[Collected data entries]
-.-.-

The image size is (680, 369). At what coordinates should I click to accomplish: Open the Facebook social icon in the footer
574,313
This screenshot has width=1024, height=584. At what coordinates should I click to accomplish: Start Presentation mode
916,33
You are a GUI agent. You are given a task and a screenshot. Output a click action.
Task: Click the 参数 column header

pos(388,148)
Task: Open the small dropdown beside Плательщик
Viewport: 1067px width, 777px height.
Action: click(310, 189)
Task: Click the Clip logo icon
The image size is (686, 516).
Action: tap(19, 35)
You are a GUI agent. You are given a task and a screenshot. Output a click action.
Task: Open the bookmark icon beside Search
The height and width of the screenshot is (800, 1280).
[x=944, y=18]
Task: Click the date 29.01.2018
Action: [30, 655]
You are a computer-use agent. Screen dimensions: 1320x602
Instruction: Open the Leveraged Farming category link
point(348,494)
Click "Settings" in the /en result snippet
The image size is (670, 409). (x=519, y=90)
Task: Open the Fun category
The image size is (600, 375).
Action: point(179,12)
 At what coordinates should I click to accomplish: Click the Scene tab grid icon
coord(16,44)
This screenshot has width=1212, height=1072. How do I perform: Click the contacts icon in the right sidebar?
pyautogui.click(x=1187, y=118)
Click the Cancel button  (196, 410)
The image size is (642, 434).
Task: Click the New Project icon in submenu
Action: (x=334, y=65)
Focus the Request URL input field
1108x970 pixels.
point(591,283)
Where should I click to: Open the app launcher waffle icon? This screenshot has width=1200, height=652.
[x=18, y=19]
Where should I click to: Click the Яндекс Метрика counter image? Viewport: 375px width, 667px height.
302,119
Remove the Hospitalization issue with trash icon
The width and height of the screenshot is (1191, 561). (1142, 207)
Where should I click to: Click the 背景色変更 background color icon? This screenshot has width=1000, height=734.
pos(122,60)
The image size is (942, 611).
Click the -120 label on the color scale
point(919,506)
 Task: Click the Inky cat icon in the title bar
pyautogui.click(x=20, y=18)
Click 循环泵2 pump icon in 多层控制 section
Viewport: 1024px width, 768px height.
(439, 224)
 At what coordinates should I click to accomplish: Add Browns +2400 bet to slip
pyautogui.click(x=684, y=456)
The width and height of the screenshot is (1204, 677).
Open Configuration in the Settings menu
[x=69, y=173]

-.-.-

All of the entries above should be transcribed exactly, line for line.

The image size is (680, 369). At what coordinates should I click to accomplish: Open the Facebook social icon in the footer
574,313
This screenshot has width=1024, height=584. At what coordinates should I click to accomplish: Start Presentation mode
916,33
You are a GUI agent. You are given a task and a screenshot. Output a click action.
Task: Click the 参数 column header

pos(388,148)
Task: Open the small dropdown beside Плательщик
Viewport: 1067px width, 777px height.
Action: click(310, 189)
Task: Click the Clip logo icon
The image size is (686, 516).
Action: tap(19, 35)
You are a GUI agent. You are given a task and a screenshot. Output a click action.
Task: Open the bookmark icon beside Search
The height and width of the screenshot is (800, 1280).
[x=944, y=18]
Task: Click the date 29.01.2018
Action: [30, 655]
You are a computer-use agent. Screen dimensions: 1320x602
Instruction: Open the Leveraged Farming category link
point(348,494)
Click "Settings" in the /en result snippet
The image size is (670, 409). (x=519, y=90)
Task: Open the Fun category
The image size is (600, 375).
Action: point(179,12)
 At what coordinates should I click to accomplish: Click the Scene tab grid icon
coord(16,44)
This screenshot has width=1212, height=1072. How do I perform: Click the contacts icon in the right sidebar?
pyautogui.click(x=1187, y=118)
Click the Cancel button  (196, 410)
The image size is (642, 434).
Task: Click the New Project icon in submenu
Action: (x=334, y=65)
Focus the Request URL input field
1108x970 pixels.
point(591,283)
Where should I click to: Open the app launcher waffle icon? This screenshot has width=1200, height=652.
[x=18, y=19]
Where should I click to: Click the Яндекс Метрика counter image? Viewport: 375px width, 667px height.
302,119
Remove the Hospitalization issue with trash icon
The width and height of the screenshot is (1191, 561). (1142, 207)
Where should I click to: Click the 背景色変更 background color icon? This screenshot has width=1000, height=734.
pos(122,60)
The image size is (942, 611).
Click the -120 label on the color scale
point(919,506)
 Task: Click the Inky cat icon in the title bar
pyautogui.click(x=20, y=18)
Click 循环泵2 pump icon in 多层控制 section
Viewport: 1024px width, 768px height.
(439, 224)
 At what coordinates should I click to accomplish: Add Browns +2400 bet to slip
pyautogui.click(x=684, y=456)
The width and height of the screenshot is (1204, 677).
Open Configuration in the Settings menu
[x=69, y=173]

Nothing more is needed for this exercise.